(Extracted data entries)
((
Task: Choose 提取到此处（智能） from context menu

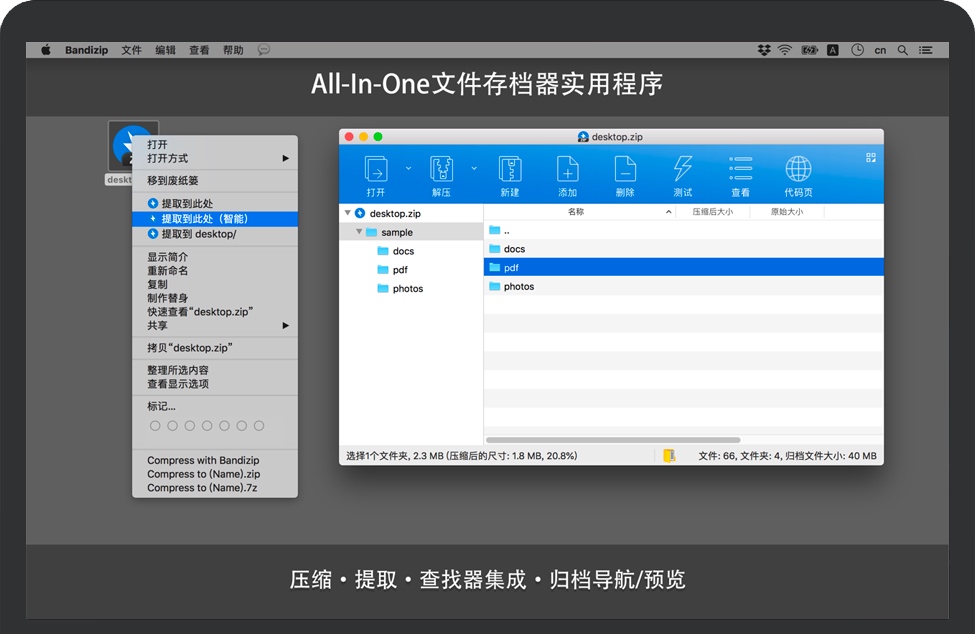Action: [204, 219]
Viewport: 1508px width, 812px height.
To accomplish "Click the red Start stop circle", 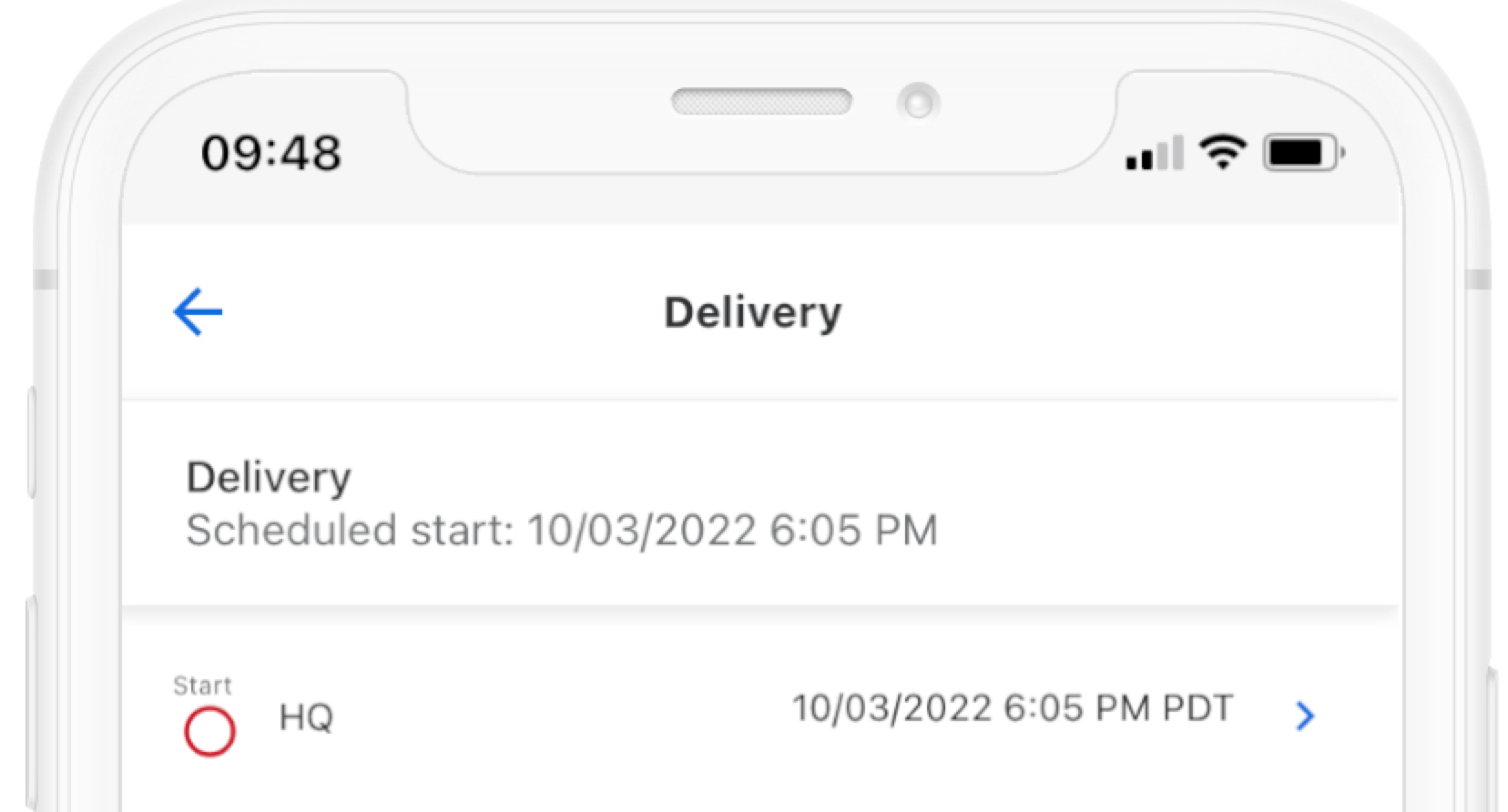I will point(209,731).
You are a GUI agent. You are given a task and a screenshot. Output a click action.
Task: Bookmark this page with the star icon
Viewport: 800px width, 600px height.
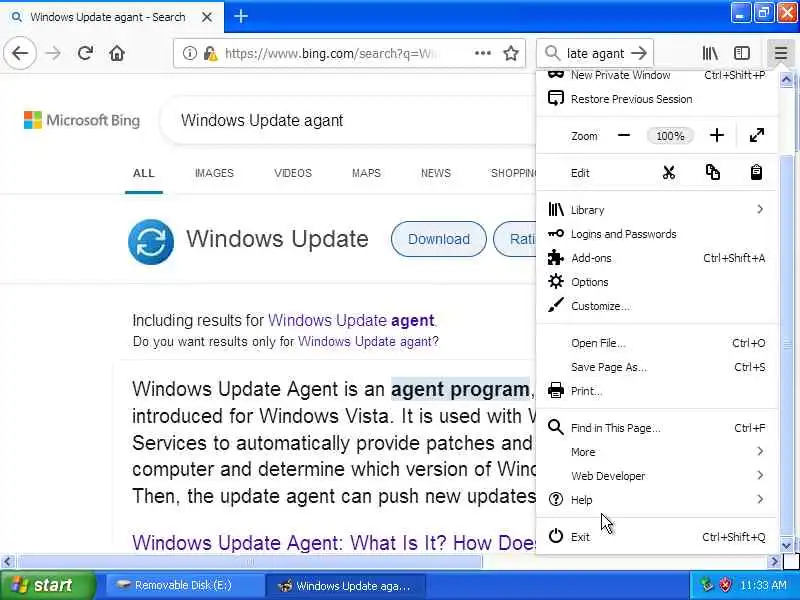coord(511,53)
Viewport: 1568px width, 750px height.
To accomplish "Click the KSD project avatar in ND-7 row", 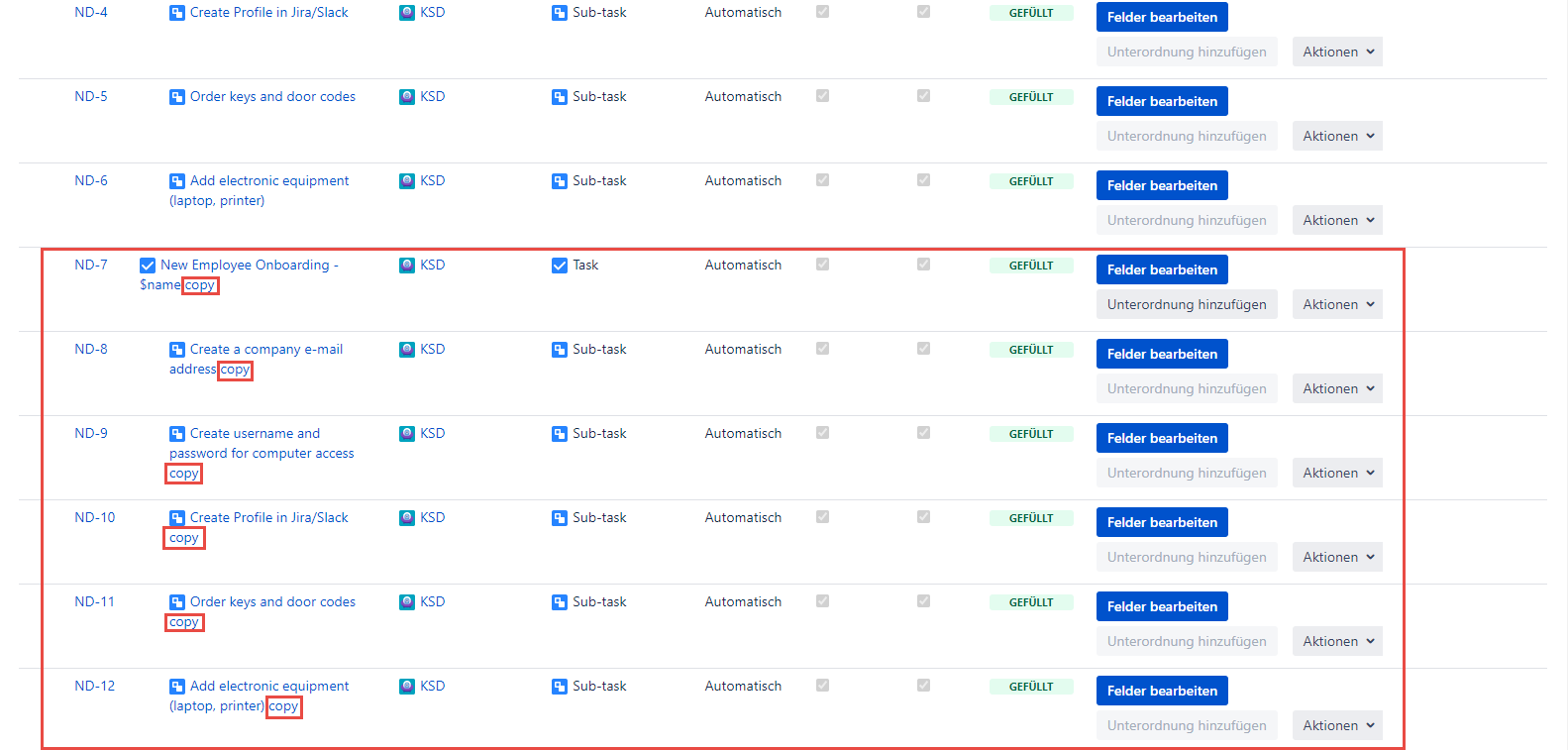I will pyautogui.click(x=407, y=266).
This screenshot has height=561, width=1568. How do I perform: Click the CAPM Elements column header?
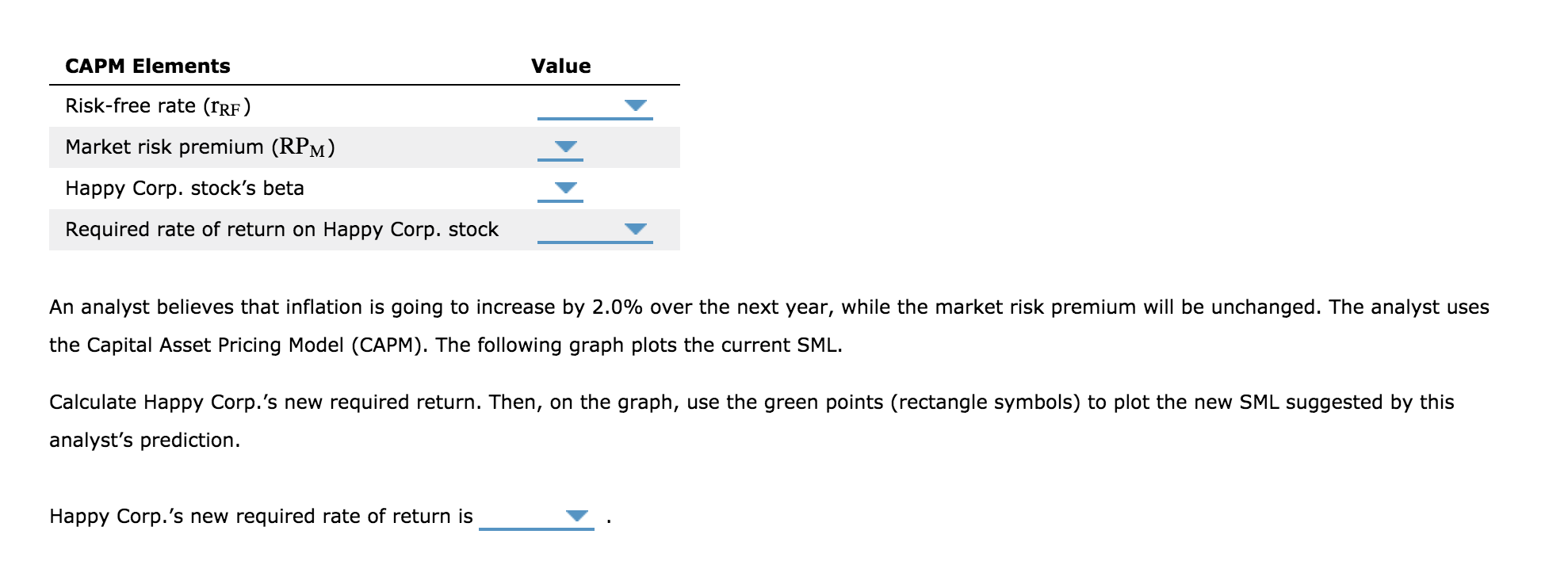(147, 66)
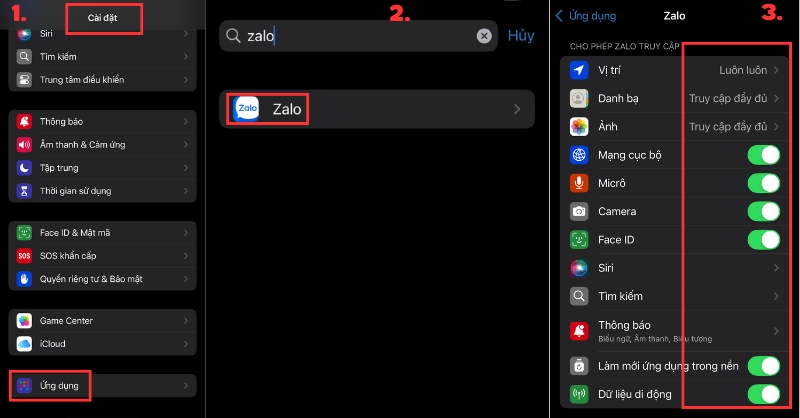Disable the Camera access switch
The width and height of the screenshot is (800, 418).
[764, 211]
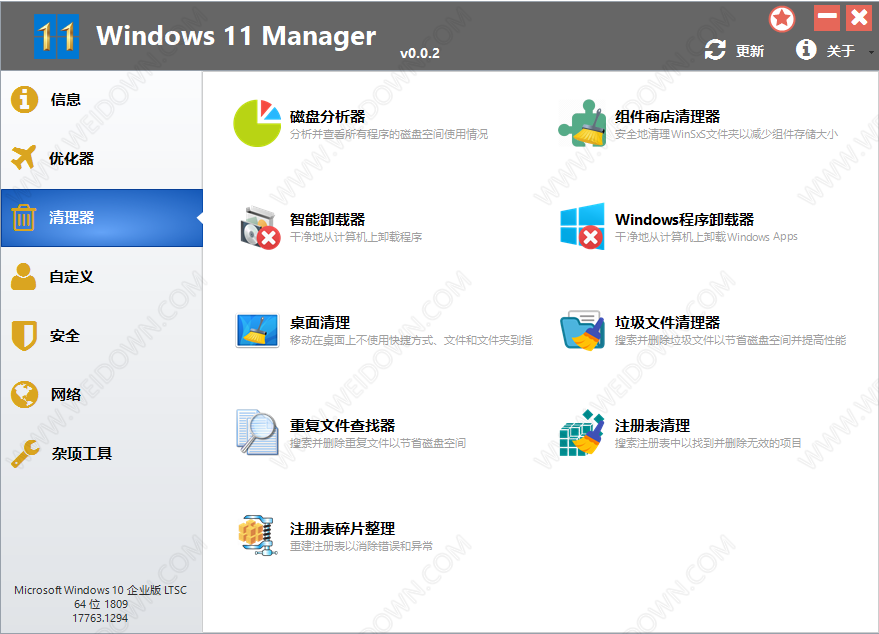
))
> Problem requirements:
Your reply should hold only the lines from the one that contains "This screenshot has" through the last line of the records above, exact and complete, and no pictures.

> Response to the exercise:
This screenshot has height=561, width=1568. How do I perform: Click the CAPM Elements column header?
(147, 66)
Disable the Camera access switch
The width and height of the screenshot is (800, 418).
[764, 211]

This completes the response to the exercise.